*** Opening Passage shown ***
How much does a Powerlifting Barbell weigh?

The most used powerlifting barbells weigh 20 kilograms. Some Powerlifting Federations use special squat bars which are thicker and heavier than your regular powerlifting barbells. They weigh 25 kgs. 

Two examples are the ATX® Raptor Squat Bar Xtreme which weighs 25 kgs and ATX® Warrior Power Bar IPF – which weigh 20 kgs. 

The squat bars are thicker to reduce the “whip” which is the bar bending and flexing when someone is lifting a heavy weight. The bar is also longer so you can fit on more weights. Increased length and girth translate to a significant weight increase compared to the traditional powerlifting barbell.  

Difference between Powerlifting Barbell and Olympic Barbell?

There are four key differences between Powerlifting and Olympic Weightlifting Barbells: 

Knurling – Olympic Weightlifting Barbells feature milder knurling while Powerlifting Barbells usually feature an aggressive knurling. 

Grip Diameter – IPF (International Powerlifting Federation) standard is 29 mm, while IWF (International Weightlifting Federation) standard is 28 mm. 

STIFFNESS/Whip – Federations like IPF who use a single barbell for all three lifts, tend to use barbells with high tensile strength. The higher the tensile strength the STIFFER the barbell will be. 

Other powerlifting federations use three different barbells for all three lifts. Squat bars are usually thicker at 32 mm and have high tensile strength. Bench press barbells are 29 mm thick and have high tensile strength. While deadlift bars are 27 mm thick and have lower tensile strength to provide more bend, making it easier to move the weight.  

The bar will flex under a heavy load before the weight lifts off the ground. The starting position of when the weights actually lift off the ground becomes slightly higher. The higher the start, the easier the lift.  

Olympic Weightlifting bars usually have lower tensile strength and high “whip”.  This why the weights on a heavy Olympic lift look as though they are bouncing up and down.  

Bushings – Since powerlifting movements are less explosive compared to Olympic ones. Powerlifting barbells typically use copper or bronze bushings. 

Olympic Weightlifting bars on the other hand tend to have ball or needle bearings which provide excellent sleeve spin. Which does wonders when it comes to reducing the torque produced by the explosive lift. However, some regions do prefer bushed Olympic bars as the slower spin generated is preferred.  

What is the diameter of a Powerlifting Barbell?

IPF (International Powerlifting Federation) approved, and barbells built to IPF specifications feature 29 mm barbell grip diameter.
*** Closing Passage shown ***
### [Work to complete]
1 – In the passage on powerlifting barbells, what grip diameter does the IWF standard specify?
2 – Summarize the passage on powerlifting barbells in two sentences.
3 – Reproduce the passage on powerlifting barbells word for word between "The squat bars" and "and Olympic Barbell?", inclusive.
*** Opening Data supplied ***
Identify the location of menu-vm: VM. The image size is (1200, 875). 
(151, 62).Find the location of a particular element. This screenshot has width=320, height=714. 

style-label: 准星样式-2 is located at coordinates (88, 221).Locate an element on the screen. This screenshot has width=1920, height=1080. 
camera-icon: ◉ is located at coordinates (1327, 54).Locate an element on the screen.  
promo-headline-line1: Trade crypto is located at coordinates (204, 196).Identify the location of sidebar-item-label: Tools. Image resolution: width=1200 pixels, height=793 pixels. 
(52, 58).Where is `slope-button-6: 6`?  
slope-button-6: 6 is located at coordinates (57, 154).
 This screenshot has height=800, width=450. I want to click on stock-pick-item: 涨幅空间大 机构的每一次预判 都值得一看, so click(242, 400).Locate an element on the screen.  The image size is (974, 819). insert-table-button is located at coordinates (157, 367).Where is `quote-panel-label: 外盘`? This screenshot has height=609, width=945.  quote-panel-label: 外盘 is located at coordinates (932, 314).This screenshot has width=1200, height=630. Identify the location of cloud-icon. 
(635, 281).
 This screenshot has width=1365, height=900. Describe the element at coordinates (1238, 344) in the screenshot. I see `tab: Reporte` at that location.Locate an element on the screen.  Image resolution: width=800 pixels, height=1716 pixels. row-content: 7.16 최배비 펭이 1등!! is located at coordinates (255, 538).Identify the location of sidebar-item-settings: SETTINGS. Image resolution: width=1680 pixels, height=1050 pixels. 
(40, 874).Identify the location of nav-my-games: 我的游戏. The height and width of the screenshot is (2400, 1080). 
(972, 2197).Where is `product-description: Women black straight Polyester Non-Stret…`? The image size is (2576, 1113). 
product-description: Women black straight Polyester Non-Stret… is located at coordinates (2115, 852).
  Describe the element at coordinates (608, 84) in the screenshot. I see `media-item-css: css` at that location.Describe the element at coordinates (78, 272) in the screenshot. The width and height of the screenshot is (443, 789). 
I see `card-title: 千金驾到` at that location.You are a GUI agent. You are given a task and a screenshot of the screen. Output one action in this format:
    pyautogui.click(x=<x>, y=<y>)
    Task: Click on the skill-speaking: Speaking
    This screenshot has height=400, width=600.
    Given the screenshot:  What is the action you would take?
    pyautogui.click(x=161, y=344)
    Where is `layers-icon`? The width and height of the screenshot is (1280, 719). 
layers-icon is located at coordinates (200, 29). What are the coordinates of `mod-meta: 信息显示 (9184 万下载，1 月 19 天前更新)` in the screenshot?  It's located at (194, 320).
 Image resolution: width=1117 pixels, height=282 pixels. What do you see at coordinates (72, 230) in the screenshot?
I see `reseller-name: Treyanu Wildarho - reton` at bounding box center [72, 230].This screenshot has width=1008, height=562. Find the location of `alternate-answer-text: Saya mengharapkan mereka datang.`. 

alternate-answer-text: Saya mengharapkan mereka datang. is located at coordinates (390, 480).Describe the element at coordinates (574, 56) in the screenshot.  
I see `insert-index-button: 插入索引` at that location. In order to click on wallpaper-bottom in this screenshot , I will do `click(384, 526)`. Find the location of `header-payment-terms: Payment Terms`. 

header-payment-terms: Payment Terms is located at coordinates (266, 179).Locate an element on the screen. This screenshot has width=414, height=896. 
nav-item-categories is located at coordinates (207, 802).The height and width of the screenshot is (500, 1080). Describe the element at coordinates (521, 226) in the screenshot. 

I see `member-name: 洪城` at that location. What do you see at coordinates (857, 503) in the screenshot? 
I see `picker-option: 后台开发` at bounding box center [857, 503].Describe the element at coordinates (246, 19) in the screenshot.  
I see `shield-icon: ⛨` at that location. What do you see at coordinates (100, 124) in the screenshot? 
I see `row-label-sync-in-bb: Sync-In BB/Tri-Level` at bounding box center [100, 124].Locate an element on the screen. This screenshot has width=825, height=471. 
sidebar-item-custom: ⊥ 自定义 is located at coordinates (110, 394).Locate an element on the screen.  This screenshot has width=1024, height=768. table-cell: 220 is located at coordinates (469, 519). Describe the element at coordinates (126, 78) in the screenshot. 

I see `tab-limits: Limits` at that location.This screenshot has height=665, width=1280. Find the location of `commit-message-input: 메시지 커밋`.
*** Closing Data supplied ***
### [Solution list]
1 – 28 mm

2 – Most powerlifting barbells weigh 20 kilograms, while the thicker, longer squat bars some federations use weigh 25 kilograms. Powerlifting and Olympic weightlifting barbells differ in knurling, grip diameter, stiffness, and bushings, with Olympic bars having milder knurling, a 28 mm grip instead of 29 mm, more whip, and usually ball or needle bearings.

3 –
The squat bars are thicker to reduce the “whip” which is the bar bending and flexing when someone is lifting a heavy weight. The bar is also longer so you can fit on more weights. Increased length and girth translate to a significant weight increase compared to the traditional powerlifting barbell.  

Difference between Powerlifting Barbell and Olympic Barbell?